A assinatura ocorrerá antes do Ibama ter concedido a Licença de Instalação à obra, que, por lei, deve anteceder mesmo o processo de licitação (artigo 4 da resolução 006 do CONAMA), e enquanto ainda tramitam na Justiça 15 Ações Civis Públicas contra a Licença Prévia, contra o leilão e por violação de Direitos Humanos e Constitucionais das populações ameaçadas.

Neste ato, serão rasgados acordos internacionais como a Convenção 169 da Organização Internacional do Trabalho, a Declaração das Nações Unidas sobre os Direitos dos Povos Indígenas e a Convenção sobre Diversidade Biológica, que exigem o consentimento livre, prévio e informado dos Povos Indígenas e Comunidades Locais em caso de empreendimentos que afetem suas vidas.

DADOS FORNECIDOS —

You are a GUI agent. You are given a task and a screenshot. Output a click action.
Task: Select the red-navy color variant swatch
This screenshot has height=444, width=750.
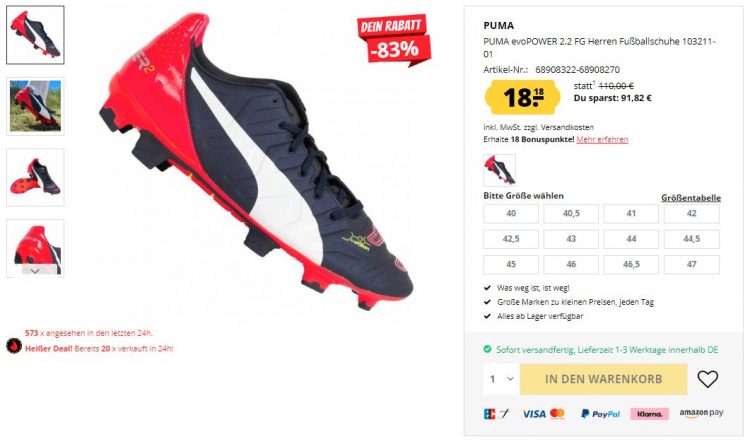499,170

AS TAREFAS —
**1)** Segundo a fonte, quantas Ações Civis Públicas ainda tramitam na Justiça?
**2)** Liste todos os acordos internacionais mencionados na fonte.
**3)** Retome o texto sobre o licenciamento da obra a partir do ponto em que a fonte termina.

RESPOSTAS POR TAREFA —
**1)** Quinze Ações Civis Públicas.

**2)** Convenção 169 da Organização Internacional do Trabalho; Declaração das Nações Unidas sobre os Direitos dos Povos Indígenas; Convenção sobre Diversidade Biológica.

**3)**
Será consolidado um procedimento que ressuscitou um autoritarismo aterrador por parte do governo, que instou o Tribunal Regional Federal a derrubar sem a mínima avaliação dos argumentos jurídicos três liminares concedidas pela Justiça Federal contra a obra e o leilão, constrangeu procuradores do Ministério Público Federal através de ameaças abertas por parte da Advocacia Geral da União, e avalizou um projeto que custará mais de 19 bilhões de reais – a maior parte advinda de fundos públicos como o BNDES e de fundos de pensão - sem a menor garantia de viabilidade econômica, representando uma grave ameaça ao erário público.

Há mais de um ano atrás, em julho de 2009, o presidente Luiz Inácio Lula da Silva recebeu em audiência representantes da comunidade científica, lideranças indígenas e sociais e o bispo da Prelazia do Xingu, Dom Erwin Kräutler, e garantiu textualmente a seus interlocutores que não lhes “enfiaria Belo Monte goela abaixo”. Também se comprometeu a responder algumas questões, que lhe foram enviadas por carta posteriormente:

- O que diz Lula ao Brasil sobre a ineficiência energética da usina, que na maior parte do ano só produzirá 40% da energia prometida?

- Que garantias Lula dá às populações do Xingu de que não serão construídas outras três usinas – Altamira, Pombal e São Felix do Xingu – no rio?

- O que diz Lula sobre os impactos às populações indígenas?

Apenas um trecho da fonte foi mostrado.